Die Ursachen für die hohen Zustimmungswerte zu der in weiten Teilen rechtsextremen Partei sind dabei vielfältig. Sie reichen von der Überlagerung unterschiedlicher sich zuspitzender Krisen über die in weiten Teilen fehlende Lösungs- und Kommunikationsfähigkeit der Ampelregierung bis zur ständigen Anbiederung vor allem konservativer und liberaler Kräfte an den rechten Rand, die letztlich das Original stärkt.
In dieser Gemengelage werden nicht nur die von Rassismus und anderen Formen der Menschenfeindlichkeit betroffenen Menschen kontinuierlich ignoriert; auch die offene und solidarische Zivilgesellschaft wird damit permanent geschwächt. Bis zuletzt hat die FDP das Demokratiefördergesetz blockiert; Anfang Juli hat die Bundesregierung einen Haushaltsentwurf mit »drastische[n] Kürzungen für soziale und zivilgesellschaftliche Organisationen beschlossen. Die Pläne zwingen« laut dem Paritätischen Gesamtverband »zu massiven Einschnitten bei sozialen Angeboten: von Freiwilligendiensten über die psychosoziale Versorgung Geflüchteter bis hin zur Unterstützung Arbeitsuchender.« Auch die dringend notwendige Reform der Abgabenordnung zur Ausweitung des Gemeinnützigkeitsbegriffs lässt weiterhin auf sich warten, und nicht nur Attac leidet unter der fehlenden Klärung. Vereine, die sich gegen Rassismus engagieren, Vereine, in denen sich diskriminierte Menschen organisieren, und alle Vereine, die sich für Demokratie und die Menschenrechte engagieren, darben so weiter dahin.

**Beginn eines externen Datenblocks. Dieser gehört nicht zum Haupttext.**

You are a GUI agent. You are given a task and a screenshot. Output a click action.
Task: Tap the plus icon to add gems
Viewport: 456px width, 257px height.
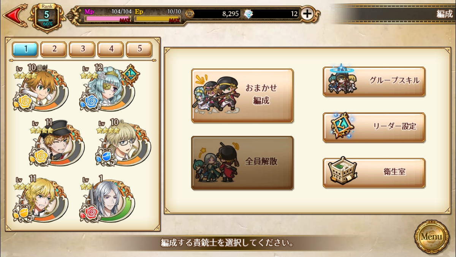(x=307, y=14)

Wo die Bundesinnenministerin Nancy Faeser sich nach der Wahl des AfDlers Robert Sesselmann zum Sonneberger Landrat in sozialen Medien vor allem um den Wirtschaftsstandort sorgte, ist dagegen längst Sorge um die Demokratie angezeigt. Diese wird nicht allein von der sich weiter radikalisierenden AfD bedroht, sondern zunehmend auch von allen Parteien, die die Einhaltung der Schuldenbremse über dringend notwendige Investitionen zur Bekämpfung der multiplen Krisen sowie zur Stärkung der Zivilgesellschaft stellen.

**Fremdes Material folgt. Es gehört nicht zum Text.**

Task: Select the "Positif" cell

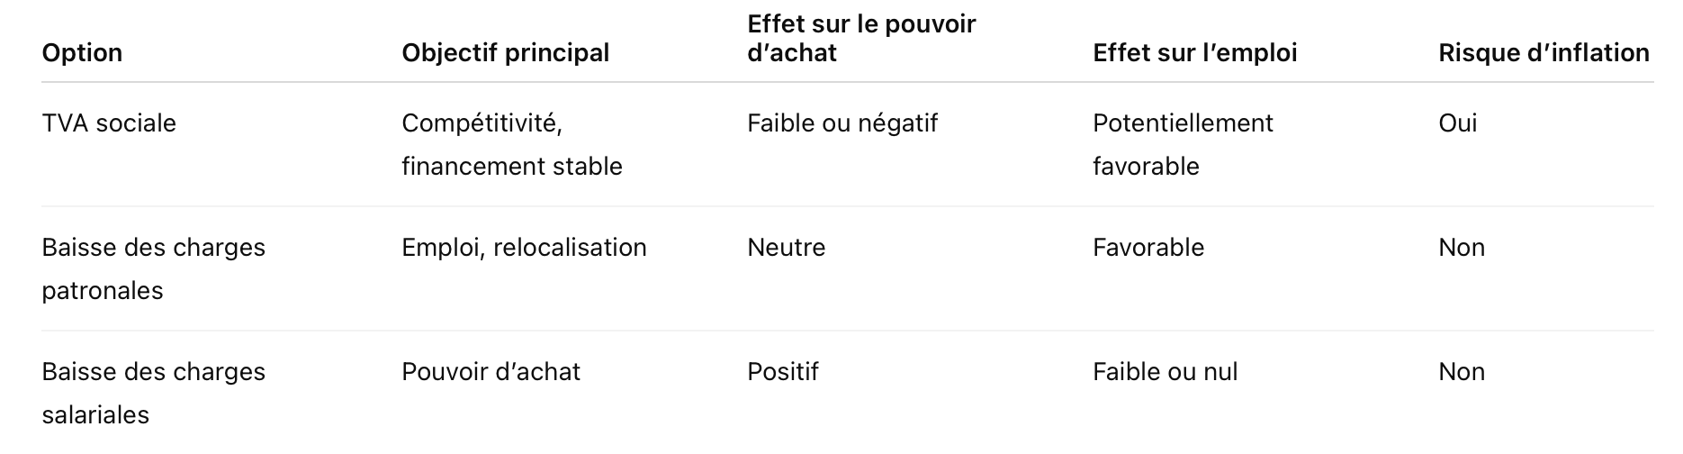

Dabei kann die Antwort auf den Aufstieg der AfD nur aus der demokratischen Zivilgesellschaft selbst kommen – und diese erwacht nach lähmenden Jahren der Pandemie wieder: Bei den von Attac unterstützten Protesten gegen den Magdeburger AfD-Bundesparteitag Ende Juli gingen weit mehr Menschen gegen Faschismus auf die Straßen, als von den Organisator*innen im Vorfeld erwartet. Von zahlreichen lokalen Demonstrationsteilnehmer*innen war dabei am Rande der Kundgebung zu hören, wie sehr sie sich darauf freuten, am nächsten Tag einmal in den Zeitungen lesen zu können, dass auch in Ostdeutschland das Engagement für ein demokratisches und friedliches Miteinander groß ist.
Eine solche Berichterstattung blieb allerdings leider weitgehend aus. Wie die Politik entschieden sich auch zahlreiche Medienhäuser dafür, der AfD allen Raum zu geben und somit weiterhin wie das sprichwörtliche Kaninchen auf die Schlange zu starren. Es ist kurz vor zwölf für die Demokratie in Deutschland und in Europa, wo sich profaschistische Parteien teils längst etabliert und teilweise Macht übernommen haben. Umso notwendiger ist es jetzt, die Proteste noch breiter und damit unüberhörbar zu machen!
Autorin: Judith Amler. Sie vertritt Attac Deutschland im Bündnis »Aufstehen gegen Rassismus«.